The first 10k was not a great look. Plenty of corrugation and for a moment I reconsidered my choice. I guess I didn’t reconsider hard enough. The road improved gradually and I went looking for that ‘Master of My Domain’ feeling. Now, I’m not sure whether it was the two-tone landscape or the realization that 150klms of dirt is a friggin’ long way, but that feeling that came so easily before, was struggling to get a look in.

The road conditions were varied, but the dust billowed no matter. My attempts to seal the front door were flapping about wildly and the knot in my stomach was the cleaning job that undoubtedly was in front of me, if or when I made it back to civilization. There were many dips in the road, and a couple of times they jumped up at me and the car and van leapt about. Some of the road traversed black soil country. Black soil and rain is a lethal combination for getting bogged. Why the local Council felt stretches of it needed watering down that day, remains a mystery even now. Pyramids of clodding earth soon talk hold on the front edges of the van and soon she was wearing some kind of pointy bra.

I know you might this hard to believe, but when travelling north, whether to the gulf or to Darwin from Adelaide, you are actually climbing incrementally for much of the way. So slightly, and gradually, it takes you a while to realize that ‘down’ doesn’t happen that often. On and on I went, and then, just like that, I decided that I didn’t need to prove myself on the dusty trails anymore. The sum total of the last 48 hours was just more of the same. Been there, done that, box ticked. The good news was that the Jeep behaved perfectly.
Finally, after a couple of black top teases, the tar kicked in for good and I dropped down into Hughenden to yet another Showground free camp. Apart from the three hour clean-a-thon, I had the foreboding to look under the van and sure enough, another broken leaf on the LH rear spring. I won’t go into the quest to have it fixed in 48 hours, no mean feat, given I’m in outback Queensland in a one servo town. Suffice to say, I had a good look around Hughenden, while this little drama was sorted.

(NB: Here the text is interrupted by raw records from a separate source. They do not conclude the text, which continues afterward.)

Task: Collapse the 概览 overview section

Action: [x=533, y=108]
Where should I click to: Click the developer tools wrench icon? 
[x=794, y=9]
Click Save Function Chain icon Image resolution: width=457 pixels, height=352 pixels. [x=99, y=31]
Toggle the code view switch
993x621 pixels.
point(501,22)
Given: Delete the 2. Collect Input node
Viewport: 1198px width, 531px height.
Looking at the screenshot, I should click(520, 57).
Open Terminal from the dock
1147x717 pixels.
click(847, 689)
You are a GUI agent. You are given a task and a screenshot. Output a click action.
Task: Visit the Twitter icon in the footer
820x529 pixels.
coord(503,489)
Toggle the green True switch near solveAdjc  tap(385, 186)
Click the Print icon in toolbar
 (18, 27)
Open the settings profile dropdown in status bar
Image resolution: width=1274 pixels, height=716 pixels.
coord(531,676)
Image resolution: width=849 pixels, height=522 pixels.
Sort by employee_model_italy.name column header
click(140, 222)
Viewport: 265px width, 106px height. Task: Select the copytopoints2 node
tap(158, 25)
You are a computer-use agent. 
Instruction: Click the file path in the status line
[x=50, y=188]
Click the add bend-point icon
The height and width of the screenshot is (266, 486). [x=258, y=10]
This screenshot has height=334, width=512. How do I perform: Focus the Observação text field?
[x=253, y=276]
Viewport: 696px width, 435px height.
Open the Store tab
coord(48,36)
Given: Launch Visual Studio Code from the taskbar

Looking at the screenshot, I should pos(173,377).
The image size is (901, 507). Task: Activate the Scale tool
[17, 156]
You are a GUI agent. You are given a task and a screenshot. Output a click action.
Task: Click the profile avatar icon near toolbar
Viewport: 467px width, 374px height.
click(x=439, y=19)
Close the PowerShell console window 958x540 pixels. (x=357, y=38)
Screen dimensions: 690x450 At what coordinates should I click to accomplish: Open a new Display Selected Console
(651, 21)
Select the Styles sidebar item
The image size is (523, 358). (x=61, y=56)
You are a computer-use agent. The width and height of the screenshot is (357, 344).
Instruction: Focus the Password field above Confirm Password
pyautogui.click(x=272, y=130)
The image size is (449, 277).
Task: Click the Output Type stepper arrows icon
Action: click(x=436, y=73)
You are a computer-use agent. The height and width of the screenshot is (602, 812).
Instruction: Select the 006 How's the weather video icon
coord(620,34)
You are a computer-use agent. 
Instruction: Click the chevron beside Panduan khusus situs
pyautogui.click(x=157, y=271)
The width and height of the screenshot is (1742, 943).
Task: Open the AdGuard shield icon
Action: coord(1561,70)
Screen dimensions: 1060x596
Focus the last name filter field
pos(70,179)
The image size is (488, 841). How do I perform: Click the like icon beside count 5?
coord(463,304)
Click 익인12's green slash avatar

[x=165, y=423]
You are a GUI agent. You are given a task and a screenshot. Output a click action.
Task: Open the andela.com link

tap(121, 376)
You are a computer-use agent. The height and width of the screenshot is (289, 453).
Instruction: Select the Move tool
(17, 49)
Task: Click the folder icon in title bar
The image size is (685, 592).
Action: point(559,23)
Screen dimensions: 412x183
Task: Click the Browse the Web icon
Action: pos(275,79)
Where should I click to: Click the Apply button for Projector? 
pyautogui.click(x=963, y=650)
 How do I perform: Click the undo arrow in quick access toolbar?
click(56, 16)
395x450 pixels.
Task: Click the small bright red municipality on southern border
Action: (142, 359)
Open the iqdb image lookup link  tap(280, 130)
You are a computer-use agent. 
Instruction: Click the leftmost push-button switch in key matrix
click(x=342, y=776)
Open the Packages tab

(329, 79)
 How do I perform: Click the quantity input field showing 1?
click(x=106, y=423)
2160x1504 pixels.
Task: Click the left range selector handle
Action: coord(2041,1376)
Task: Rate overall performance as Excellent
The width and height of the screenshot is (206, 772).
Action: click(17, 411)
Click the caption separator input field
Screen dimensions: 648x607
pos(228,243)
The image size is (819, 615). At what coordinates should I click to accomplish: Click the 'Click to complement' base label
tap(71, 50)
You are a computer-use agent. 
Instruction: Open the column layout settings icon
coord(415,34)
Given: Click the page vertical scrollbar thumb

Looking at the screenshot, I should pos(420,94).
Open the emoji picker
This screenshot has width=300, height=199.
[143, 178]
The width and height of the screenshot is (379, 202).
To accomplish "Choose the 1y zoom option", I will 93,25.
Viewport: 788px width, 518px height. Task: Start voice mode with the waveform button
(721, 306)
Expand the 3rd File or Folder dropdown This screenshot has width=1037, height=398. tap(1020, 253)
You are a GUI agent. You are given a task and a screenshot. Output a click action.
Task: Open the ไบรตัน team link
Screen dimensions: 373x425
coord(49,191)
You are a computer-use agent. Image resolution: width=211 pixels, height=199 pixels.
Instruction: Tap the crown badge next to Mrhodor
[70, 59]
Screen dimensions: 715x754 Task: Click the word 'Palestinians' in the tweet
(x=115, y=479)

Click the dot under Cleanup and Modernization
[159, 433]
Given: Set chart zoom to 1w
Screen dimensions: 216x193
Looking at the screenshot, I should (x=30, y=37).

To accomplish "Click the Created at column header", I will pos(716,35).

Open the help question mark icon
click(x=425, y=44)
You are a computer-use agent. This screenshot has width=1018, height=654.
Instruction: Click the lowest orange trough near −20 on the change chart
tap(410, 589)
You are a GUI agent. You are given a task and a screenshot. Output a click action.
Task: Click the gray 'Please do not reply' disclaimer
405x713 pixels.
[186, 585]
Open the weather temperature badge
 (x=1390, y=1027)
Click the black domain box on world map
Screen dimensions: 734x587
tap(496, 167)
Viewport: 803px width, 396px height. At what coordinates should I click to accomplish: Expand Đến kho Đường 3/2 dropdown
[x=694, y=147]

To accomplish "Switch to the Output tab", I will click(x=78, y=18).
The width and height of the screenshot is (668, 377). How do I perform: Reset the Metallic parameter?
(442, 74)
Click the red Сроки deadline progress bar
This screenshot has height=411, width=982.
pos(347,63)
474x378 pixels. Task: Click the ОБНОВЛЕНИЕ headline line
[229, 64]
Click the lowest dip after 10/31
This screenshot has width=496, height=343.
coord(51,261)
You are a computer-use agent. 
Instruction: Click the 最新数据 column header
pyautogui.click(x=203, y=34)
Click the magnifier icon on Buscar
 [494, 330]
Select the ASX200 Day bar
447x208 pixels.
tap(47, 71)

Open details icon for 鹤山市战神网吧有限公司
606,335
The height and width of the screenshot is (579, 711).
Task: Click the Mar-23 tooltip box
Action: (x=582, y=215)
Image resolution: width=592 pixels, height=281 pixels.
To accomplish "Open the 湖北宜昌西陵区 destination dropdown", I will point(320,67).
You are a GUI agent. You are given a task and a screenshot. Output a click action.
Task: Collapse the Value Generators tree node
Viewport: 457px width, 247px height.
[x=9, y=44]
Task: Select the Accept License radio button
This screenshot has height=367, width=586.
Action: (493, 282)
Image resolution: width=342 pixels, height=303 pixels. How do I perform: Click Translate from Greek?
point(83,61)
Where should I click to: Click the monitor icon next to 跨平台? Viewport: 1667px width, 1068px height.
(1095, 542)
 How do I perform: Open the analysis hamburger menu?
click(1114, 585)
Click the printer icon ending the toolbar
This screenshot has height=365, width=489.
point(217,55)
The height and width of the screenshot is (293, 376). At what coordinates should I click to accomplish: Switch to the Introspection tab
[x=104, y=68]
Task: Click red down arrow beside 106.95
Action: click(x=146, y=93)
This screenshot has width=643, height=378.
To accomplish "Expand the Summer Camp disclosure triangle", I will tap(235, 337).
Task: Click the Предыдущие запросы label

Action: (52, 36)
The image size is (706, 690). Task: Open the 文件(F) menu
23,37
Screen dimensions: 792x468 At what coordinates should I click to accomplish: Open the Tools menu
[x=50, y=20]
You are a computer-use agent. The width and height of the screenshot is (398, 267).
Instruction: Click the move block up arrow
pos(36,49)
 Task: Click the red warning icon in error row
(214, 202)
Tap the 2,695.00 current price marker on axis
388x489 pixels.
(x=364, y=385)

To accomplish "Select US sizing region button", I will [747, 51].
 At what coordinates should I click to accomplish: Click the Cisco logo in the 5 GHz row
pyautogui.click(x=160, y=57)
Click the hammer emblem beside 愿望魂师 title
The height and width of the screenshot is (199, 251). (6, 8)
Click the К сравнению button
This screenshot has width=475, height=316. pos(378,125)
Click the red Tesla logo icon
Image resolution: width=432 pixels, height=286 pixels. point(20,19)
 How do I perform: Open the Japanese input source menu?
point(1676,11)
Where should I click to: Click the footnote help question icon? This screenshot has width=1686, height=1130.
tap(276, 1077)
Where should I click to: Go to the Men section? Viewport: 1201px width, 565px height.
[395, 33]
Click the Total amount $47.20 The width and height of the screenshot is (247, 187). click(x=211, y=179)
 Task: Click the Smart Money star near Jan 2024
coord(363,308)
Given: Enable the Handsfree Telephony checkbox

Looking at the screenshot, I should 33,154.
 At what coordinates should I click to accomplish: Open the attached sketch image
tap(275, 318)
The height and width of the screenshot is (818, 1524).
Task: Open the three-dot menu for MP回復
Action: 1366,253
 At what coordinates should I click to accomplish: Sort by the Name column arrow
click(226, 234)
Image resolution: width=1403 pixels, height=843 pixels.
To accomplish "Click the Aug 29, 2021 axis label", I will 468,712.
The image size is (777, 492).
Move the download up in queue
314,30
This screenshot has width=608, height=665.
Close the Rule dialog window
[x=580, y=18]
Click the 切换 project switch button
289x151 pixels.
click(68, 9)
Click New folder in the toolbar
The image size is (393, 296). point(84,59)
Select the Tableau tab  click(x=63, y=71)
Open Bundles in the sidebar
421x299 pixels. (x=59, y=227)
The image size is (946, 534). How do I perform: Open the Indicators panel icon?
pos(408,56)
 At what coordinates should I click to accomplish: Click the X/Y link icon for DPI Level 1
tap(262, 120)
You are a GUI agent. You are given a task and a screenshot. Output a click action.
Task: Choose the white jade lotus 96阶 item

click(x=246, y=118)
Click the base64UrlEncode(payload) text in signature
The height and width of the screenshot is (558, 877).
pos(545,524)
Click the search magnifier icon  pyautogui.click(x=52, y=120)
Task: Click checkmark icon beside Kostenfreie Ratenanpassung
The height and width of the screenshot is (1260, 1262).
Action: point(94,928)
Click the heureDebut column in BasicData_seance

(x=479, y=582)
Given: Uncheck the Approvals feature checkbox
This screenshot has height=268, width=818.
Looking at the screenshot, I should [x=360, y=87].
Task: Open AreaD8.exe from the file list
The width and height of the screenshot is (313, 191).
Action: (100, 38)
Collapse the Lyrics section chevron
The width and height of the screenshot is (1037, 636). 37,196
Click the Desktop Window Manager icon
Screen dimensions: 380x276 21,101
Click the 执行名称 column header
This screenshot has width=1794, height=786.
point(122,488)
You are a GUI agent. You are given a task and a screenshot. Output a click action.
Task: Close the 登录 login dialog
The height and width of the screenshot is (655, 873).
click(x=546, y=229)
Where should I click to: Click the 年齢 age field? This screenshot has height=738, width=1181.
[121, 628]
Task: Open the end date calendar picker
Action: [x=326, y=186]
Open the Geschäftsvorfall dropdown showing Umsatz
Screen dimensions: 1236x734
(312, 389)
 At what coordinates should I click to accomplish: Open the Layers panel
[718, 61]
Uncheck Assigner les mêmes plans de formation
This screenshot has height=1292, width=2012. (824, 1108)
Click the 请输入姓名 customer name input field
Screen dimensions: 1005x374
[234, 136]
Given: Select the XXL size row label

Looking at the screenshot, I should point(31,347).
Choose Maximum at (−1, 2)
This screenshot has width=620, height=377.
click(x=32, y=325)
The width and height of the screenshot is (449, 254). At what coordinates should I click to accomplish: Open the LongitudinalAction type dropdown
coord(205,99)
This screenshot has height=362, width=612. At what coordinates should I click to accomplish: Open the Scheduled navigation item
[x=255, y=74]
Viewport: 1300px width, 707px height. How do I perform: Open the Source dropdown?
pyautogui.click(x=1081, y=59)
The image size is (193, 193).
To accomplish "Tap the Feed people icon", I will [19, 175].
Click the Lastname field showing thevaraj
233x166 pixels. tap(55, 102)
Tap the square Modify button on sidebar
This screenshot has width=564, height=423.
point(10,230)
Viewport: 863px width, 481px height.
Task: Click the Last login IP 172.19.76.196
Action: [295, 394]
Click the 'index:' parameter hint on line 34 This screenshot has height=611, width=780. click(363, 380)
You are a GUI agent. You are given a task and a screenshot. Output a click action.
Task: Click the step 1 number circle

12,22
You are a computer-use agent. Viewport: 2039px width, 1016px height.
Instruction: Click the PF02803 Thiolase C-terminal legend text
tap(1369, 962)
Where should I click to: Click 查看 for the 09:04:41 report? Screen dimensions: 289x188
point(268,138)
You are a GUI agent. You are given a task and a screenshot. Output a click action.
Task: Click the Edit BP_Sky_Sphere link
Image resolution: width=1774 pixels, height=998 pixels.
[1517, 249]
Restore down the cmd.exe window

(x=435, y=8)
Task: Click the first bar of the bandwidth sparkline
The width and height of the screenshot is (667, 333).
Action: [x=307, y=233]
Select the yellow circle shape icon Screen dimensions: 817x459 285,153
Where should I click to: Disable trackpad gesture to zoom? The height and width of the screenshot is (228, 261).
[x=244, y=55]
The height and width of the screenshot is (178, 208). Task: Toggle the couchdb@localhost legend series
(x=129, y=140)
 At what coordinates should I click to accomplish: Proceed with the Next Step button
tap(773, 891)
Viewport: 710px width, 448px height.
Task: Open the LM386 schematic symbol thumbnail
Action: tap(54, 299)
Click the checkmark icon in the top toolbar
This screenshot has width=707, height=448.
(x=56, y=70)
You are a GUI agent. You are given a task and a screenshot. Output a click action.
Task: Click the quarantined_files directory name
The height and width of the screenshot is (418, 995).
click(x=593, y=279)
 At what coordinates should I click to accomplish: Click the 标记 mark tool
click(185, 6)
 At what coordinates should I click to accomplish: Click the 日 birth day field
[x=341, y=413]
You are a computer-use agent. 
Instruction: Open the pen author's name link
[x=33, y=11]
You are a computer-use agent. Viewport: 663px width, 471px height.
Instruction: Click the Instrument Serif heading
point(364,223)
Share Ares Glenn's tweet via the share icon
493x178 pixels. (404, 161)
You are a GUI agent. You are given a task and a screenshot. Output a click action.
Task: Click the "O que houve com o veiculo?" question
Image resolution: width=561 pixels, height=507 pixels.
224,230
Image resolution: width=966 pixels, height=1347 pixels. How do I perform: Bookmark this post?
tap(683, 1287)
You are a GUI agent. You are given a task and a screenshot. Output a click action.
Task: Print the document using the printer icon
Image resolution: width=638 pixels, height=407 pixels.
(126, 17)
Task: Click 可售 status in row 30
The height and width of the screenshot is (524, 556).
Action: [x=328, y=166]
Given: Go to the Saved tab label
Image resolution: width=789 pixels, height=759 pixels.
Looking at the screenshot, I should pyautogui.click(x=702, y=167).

That Comet windmill is only one of 14 built and dominates the Hughenden skyline. Thanks to Ben and his son at B7 Contracting, they were able to replace the leaf spring and also find and fix a couple of other suspension issues while the ‘Princess of the Seas’ was up on the stands. It would only be a short run to Julia Creek to hook up with Ken and no real time lost. Outback towns seem to be cut from the same cloth, but sometimes a little ‘quirky’ pops up just to remind you it’s not all quiet desperation out there.